Baseline evaluation was performed within 2 weeks before enrollment. This consisted of a history taking, physical examination, routine blood tests including serum biochemistry with lactate dehydrogenase (LDH), bone marrow aspiration and biopsy, and lumber puncture. Computed tomography (CT), magnetic resonance imaging, and whole-body PET-CT scan with diagnostic quality CT, when possible, were used to evaluate stage, to assess the efficacy every 2 cycles, at the end of the study treatment, and to monitor relapse.
ENKTL was divided into two subtypes: upper aerodigestive tract NK/T- cell lymphoma (UNKTL) and extra- upper aerodigestive tract NK/T- cell lymphoma (EUNKTL). These two subtypes were defined in previous studies[24, 25]. Lesion extending to adjacent organs/tissues was defined as Ann Arbor stage IE.
The primary endpoint was complete response (CR) rate. Secondary endpoints were overall response rate (RR), overall survival (OS), progression- free survival (PFS), disease- free survival (DFS) and toxicity.
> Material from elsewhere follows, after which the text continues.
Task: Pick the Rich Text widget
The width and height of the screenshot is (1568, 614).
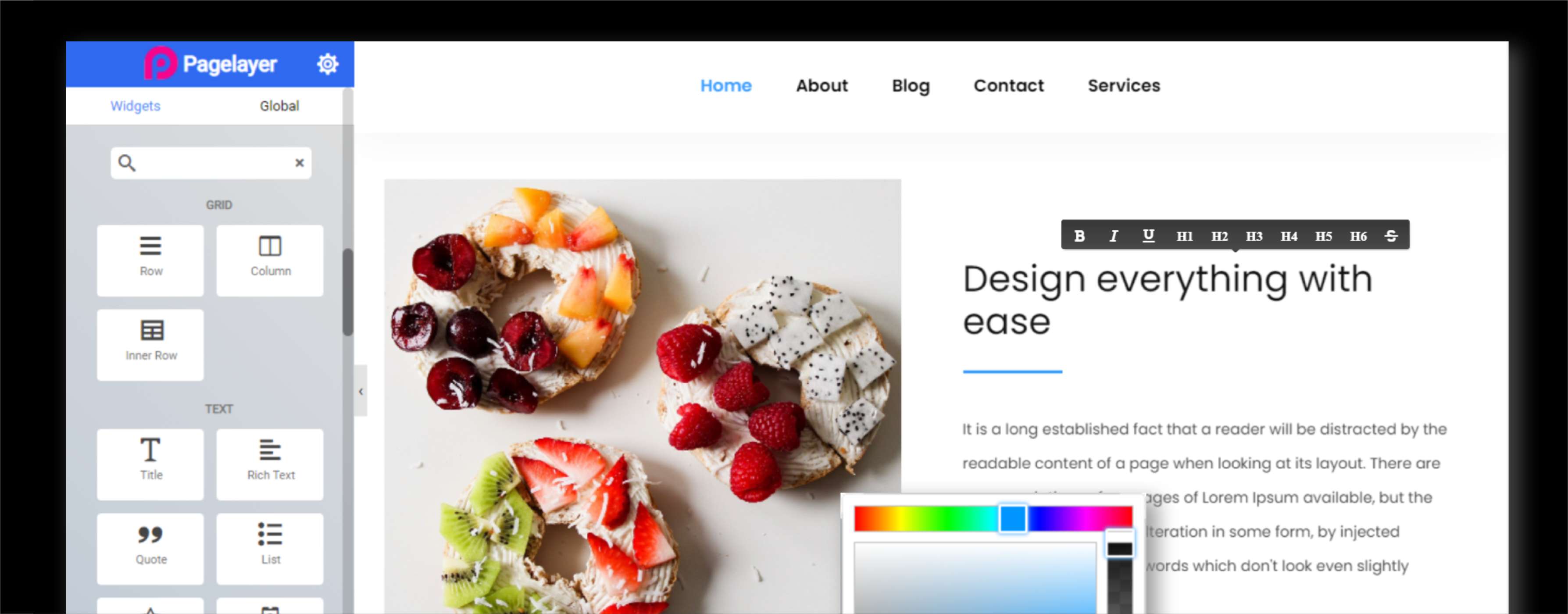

Tumor responses were assessed every two cycles of chemotherapy, and were classified as complete response (CR), partial response (PR), stable disease (SD), or progressive disease (PD) according to the Revised Response Criteria for Lymphoma. The interim assessment was made 2 weeks after the fourth cycle of the CHOP-L protocol, and the final assessment was made one month after the end of treatment.
All adverse reactions were graded each cycle according to the National Cancer Institute Common Toxicity Criteria, version 3.
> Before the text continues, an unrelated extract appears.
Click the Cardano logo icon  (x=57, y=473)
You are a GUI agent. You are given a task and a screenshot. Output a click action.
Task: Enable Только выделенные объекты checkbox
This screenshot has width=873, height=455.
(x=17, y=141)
In our center, CR rate was 27% after CHOP regimen plus radiation for previously untreated ENKTL patients, and 55.6% with L-asparaginase, dexamethasone, plus vincristine for relapsed or refractory patients. Therefore, a target CR rate of 56% with CHOP-L regimen was used to calculate the sample size. With a statistical power of 80% and a one-sided, type I error of 5%, the number of eligible patients required for this study was calculated to be 34. With an estimated dropout rate at 10%, the total sample size needed was 38 patients.
OS was defined as the time from diagnosis to death from any cause or the date of last follow-up. PFS was measured from diagnosis to first progression, relapse after response, or death from any cause, or the date of last follow-up. DFS was calculated as the time from CR to death from any cause, relapse, or the date of last follow-up.
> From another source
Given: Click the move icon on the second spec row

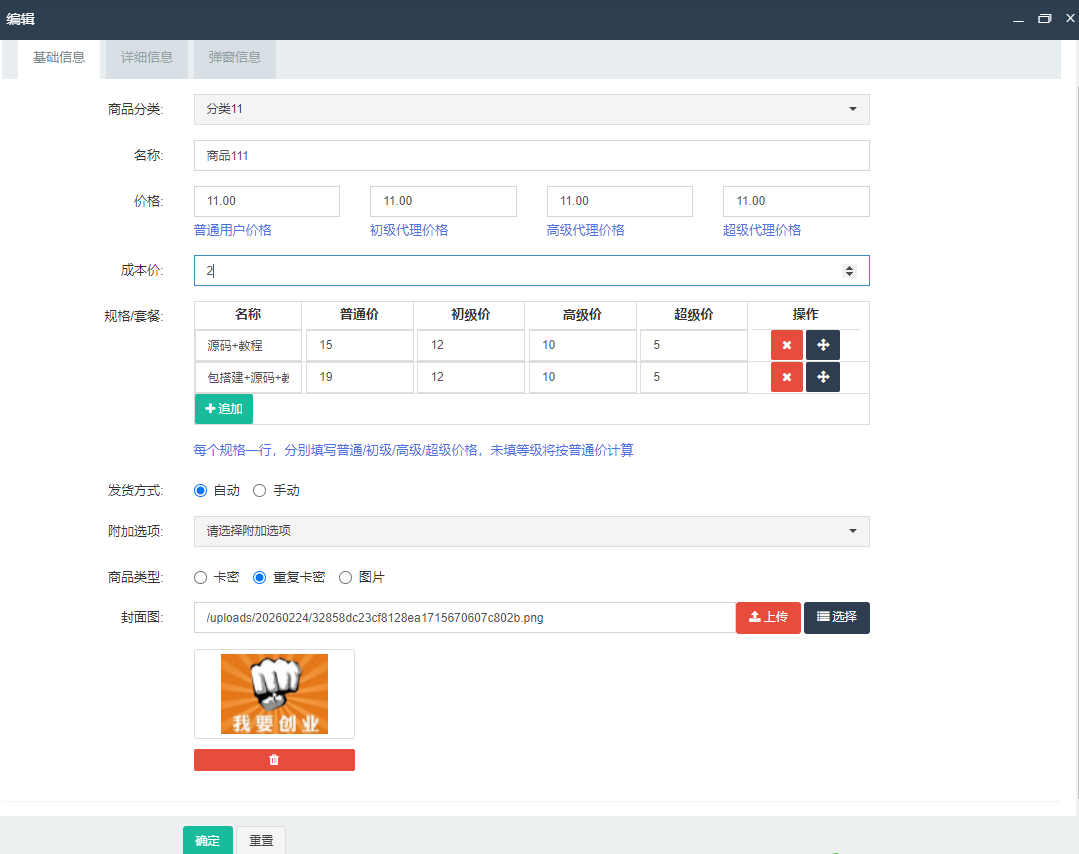Looking at the screenshot, I should 822,377.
Data were analyzed using SPSS Statistics 16.0 software. OS, PFS and DFS were estimated using the Kaplan-Meier method. Survival curves were compared between groups using log-rank test. The impact of different factors on response was evaluated by chi-square test. P value less than 0.05 was considered statistically significant.
Between November 2008 and July 2012, a total of 38 Chinese patients (Mongoloid) were enrolled in this prospective study. Histologic diagnosis of all patients was confirmed as ENKTL by our central pathology review. The clinical characteristics of all patients are summarized in Table 1. Eighteen (47.4%) patients came from North China, 8 (21.1%) from the East coast region, 6 (15.8%) from Northeast China, 5 (13.2%) from Central China, and 1 (2.6%) from Southwest China.
Clinical characteristics of patients with newly diagnosed ENKTL
There was a slight male predominance, with a male-to-female ratio of 1.7: 1. The median age was 40.5 years (range, 15–71 years), and 36 patients (94.7%) were less than 60 years old. The most frequent presenting symptoms were nasal obstruction (28/38, 73.7%),nasal mass (10/38, 26.3%),fever (5/38, 13.2%), pharyngalgia (4/38, 10.52%). The median time to diagnosis was 6 months (range, 1–48 months). 22 patients (57.9%) had B symptoms at presentation. Thirty six patients (94.7%) had upper aerodigestive tract NK/T-cell lymphoma (UNKTL), and only 2 were extra- upper aerodigestive tract NK/T-cell lymphoma (EUNKTL). Primary anatomic sites were naval cavity (n = 29), nasopharynx (n = 3), oropharynx (n = 4), coeliac lymph node (n = 1), and intestinal tract (n = 1). None of the patients had CNS or bone marrow involvement. 81.6% of the patients (31/38) had localized disease (Ann Arbor stage I/II). Among the 20 UNKTL patients with Ann Arbor stage I, 14 (70%) had contiguous extension to the adjacent organs/tissues (i.e., paranasal sinus, Waldeyer’s ring, bone, skin). HBs-Ag was negative in all patients, and anti-HBc Ab was positive in 11 patients. Platelets count and serum albumin level were normal in all patients.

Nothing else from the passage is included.